Open Source Applications Foundation

[Dev] (db policy) transparent persistence

Andy Dent Wed, 27 Nov 2002 09:13:36 +0800


At 12:38 -0800 26/11/2002, David McCusker wrote:
>What does transparent object persistence mean?
>
>It means persistent content is mainly the attributes of some
>collection of objects, or of subobjects recursively embedded in other
>top level persistent objects.  Interacting with this content involves
>using normal Python objects.  Database updates merely involve modifying
>these objects and then committing the database.

I'm a big fan of at least some degree of transparency - the OOFILE API was
evolved with discussion on a similar design list to this one (back in
92-93) and has as much transparency as could be achieved in cross-platform
C++ pre-STL. (Note: to understand the following code examples you need to
know that OOFILE just compiles as pure C++ and doesn't use any database
preprocessor, using operator overloading for member access and search
specification instead).

ie: class declarations use base classes to indicate persistence of the
class and members (you can have non-persistent member variables in a
persistent class).


class StudentT : public dbTable {
   OOFILE_METHODS(Student)
   // only macro used, declares some inline functions for easier
programming, not essential

   dbChar  Name;
   dbShort  Level;
};

StudentT students;  // use a global in this example, would probably be
member in Document

The base constructors of these fields automatically hook the fields up to
the class and you could also declare a persistent class by dynamically
creating fields.
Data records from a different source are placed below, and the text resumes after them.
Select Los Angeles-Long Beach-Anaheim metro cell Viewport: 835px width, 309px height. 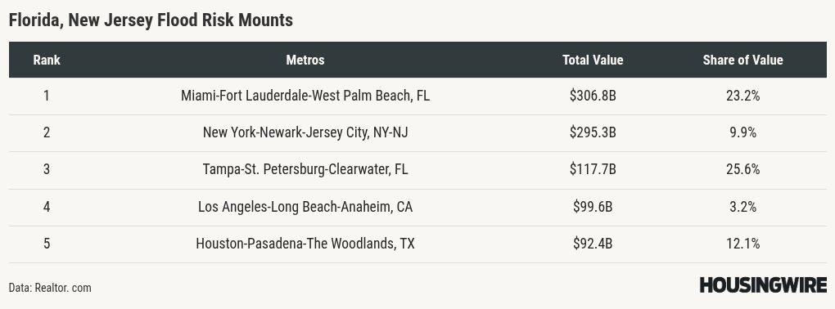[305, 207]
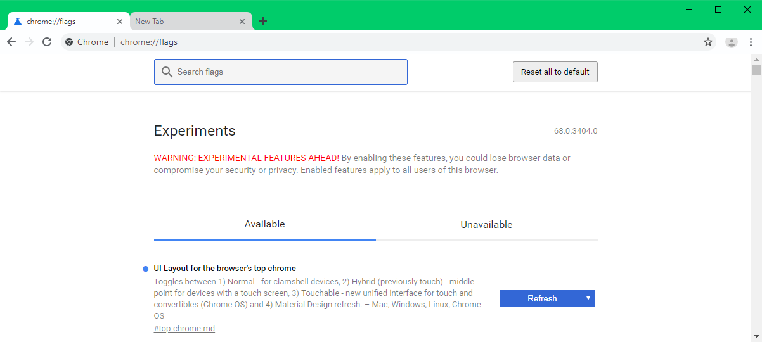The height and width of the screenshot is (342, 762).
Task: Open Chrome's three-dot menu
Action: pos(751,42)
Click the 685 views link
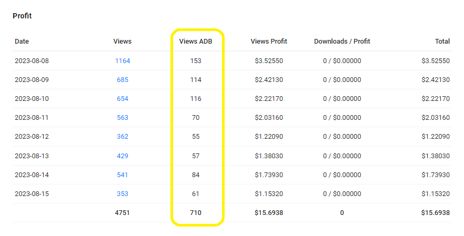 pyautogui.click(x=123, y=80)
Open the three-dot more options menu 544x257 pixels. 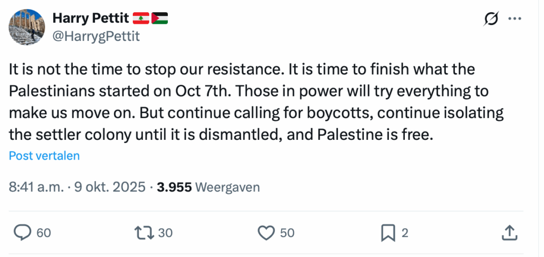point(515,19)
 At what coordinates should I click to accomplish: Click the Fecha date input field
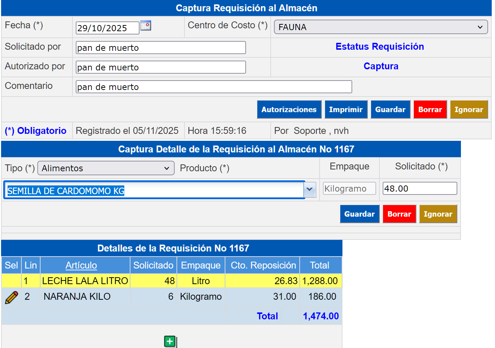click(107, 28)
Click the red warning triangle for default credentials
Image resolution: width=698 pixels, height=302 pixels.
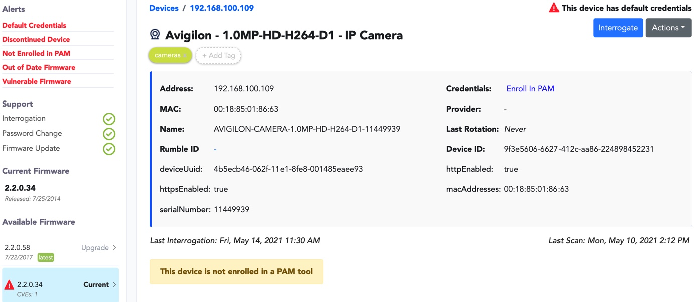554,8
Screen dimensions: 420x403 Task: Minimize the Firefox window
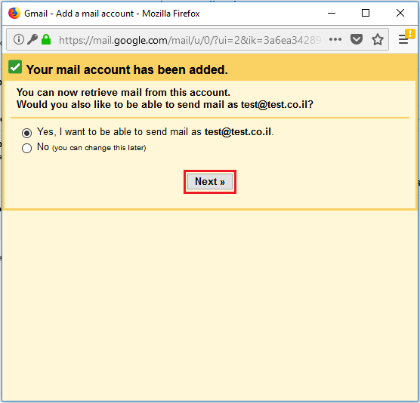332,13
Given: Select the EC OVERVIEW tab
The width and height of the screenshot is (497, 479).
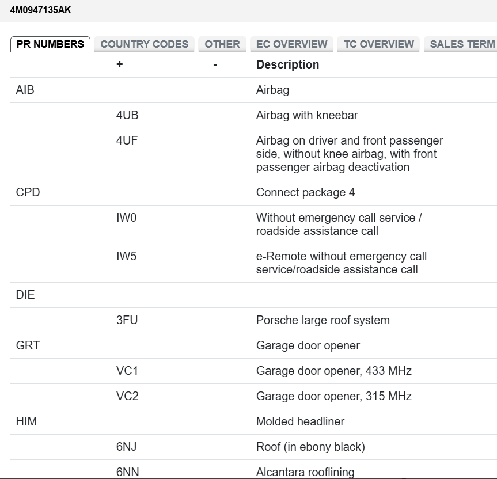Looking at the screenshot, I should (291, 44).
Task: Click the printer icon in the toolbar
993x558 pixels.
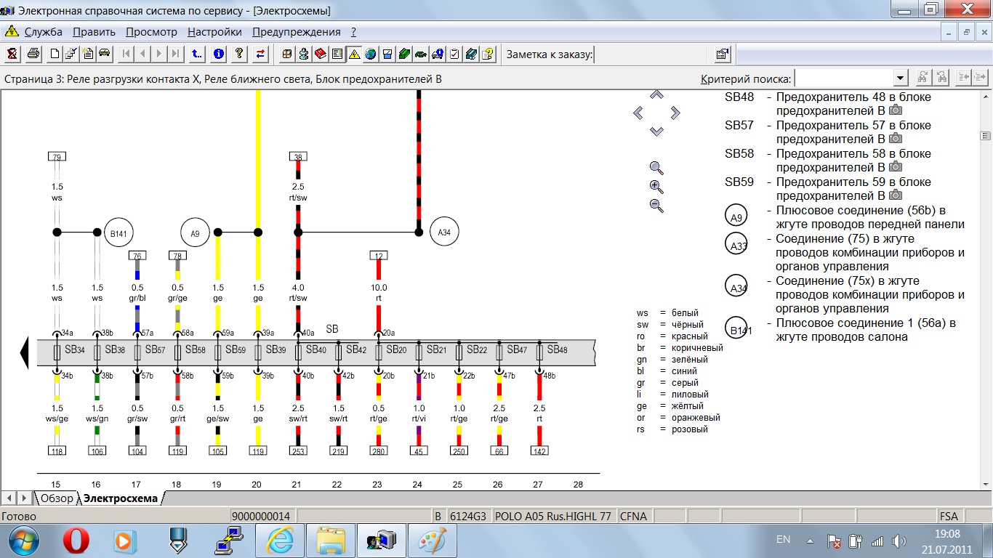Action: point(33,54)
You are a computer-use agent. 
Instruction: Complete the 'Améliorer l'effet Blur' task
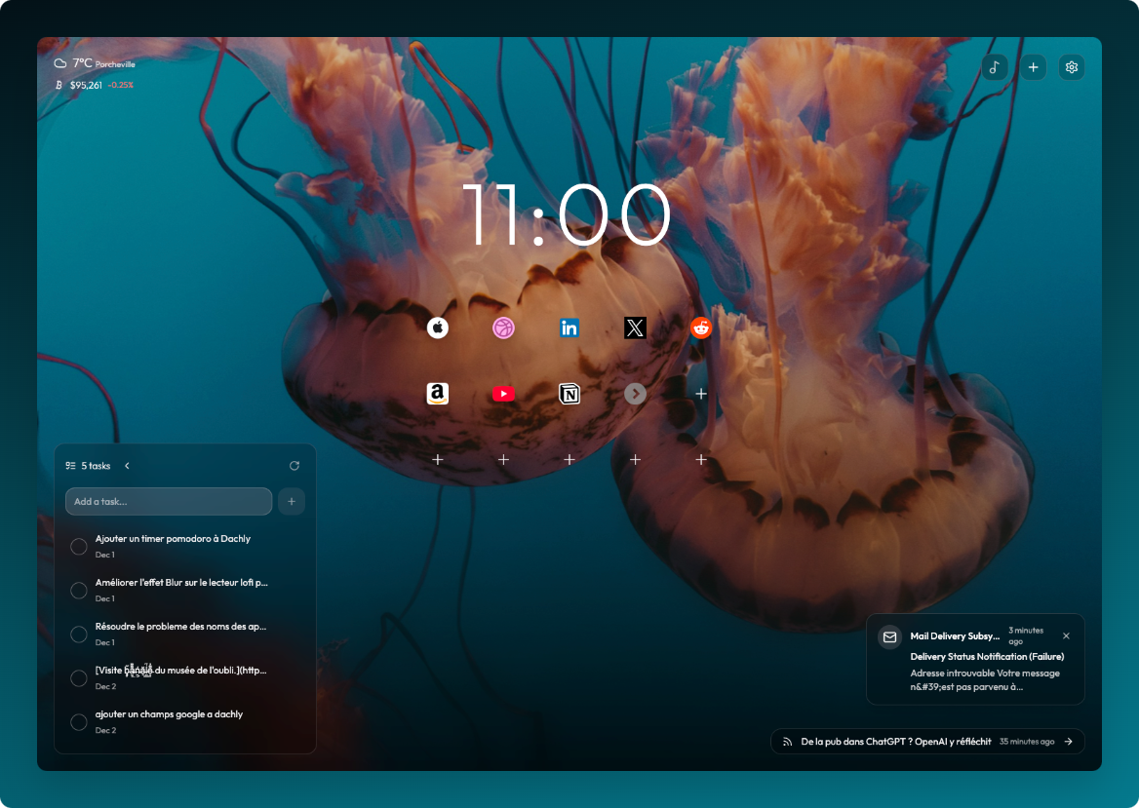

The key to this flexibility is the two stage schema -
creating a persistent object defines an OOFILE Schema. Until you create
another dbTable object, all dbField descendants are linked to the
last-created dbTable. It's a simple idiom that allows for array definition
and other dynamic fields, not just a compile-time schema.
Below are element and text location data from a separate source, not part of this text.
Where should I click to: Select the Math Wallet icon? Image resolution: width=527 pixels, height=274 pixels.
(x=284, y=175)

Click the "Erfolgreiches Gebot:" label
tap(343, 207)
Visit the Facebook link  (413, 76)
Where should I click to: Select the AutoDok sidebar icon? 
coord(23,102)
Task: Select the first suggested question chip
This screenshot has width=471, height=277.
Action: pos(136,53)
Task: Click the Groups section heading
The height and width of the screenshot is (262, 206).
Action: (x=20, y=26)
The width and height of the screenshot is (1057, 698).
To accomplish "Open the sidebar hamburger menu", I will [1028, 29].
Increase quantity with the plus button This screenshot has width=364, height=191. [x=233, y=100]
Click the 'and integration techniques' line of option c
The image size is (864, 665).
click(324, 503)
When a database connection is opened with that object, the schema is sealed
and translated to an appropriate dBase, c-tree Plus or other schema.

The big issue I had with the ODMG C++ database binding, and the assumptions
I've seen since in other object-relational layers, is that everything
happens via navigation from some known root.

(Hence gross hacks like using raw SQL to find the root, reifying that into
an object then starting to use OO paradigms.)

>From my experience and the mailing list feedback (combination of several
hundred years of database app development experience) a key issue with
databases linked to GUI's or business processing is that you do NOT care
about named objects most of the time. Almost all logic is collection
oriented and it is only important to have a Current Object (eg: record
displayed in form).

Iterators are the politically correct C++ way to do this (less-experienced
C++ programmers seem to find them hard).

OOFILE combines the collection and iterator (you can clone a collection to
act as a separate iterator). This is so the simple case of using the
database API is as easy as dBase or any other trivial database API - a key
design goal.

Populating a new instance in the collection:
students.newRecord();
students.Name = "Andy Dent";
students.Level = 19;
students.saveRecord();

searching the collection - restricts current set in the collection and sets
current record to first found:
students.search(students.Name=="Andy Dent");
or, if Name was the current sort key

students["Andy Dent"];


Searching is a major issue to consider with "transparent" database
operations - how do searches work?

Possibilities:
1) searches use only existing language idioms, no exceptions.
This can lead to awkward code in user apps and confuses the living
daylights out of people who DO have some database background.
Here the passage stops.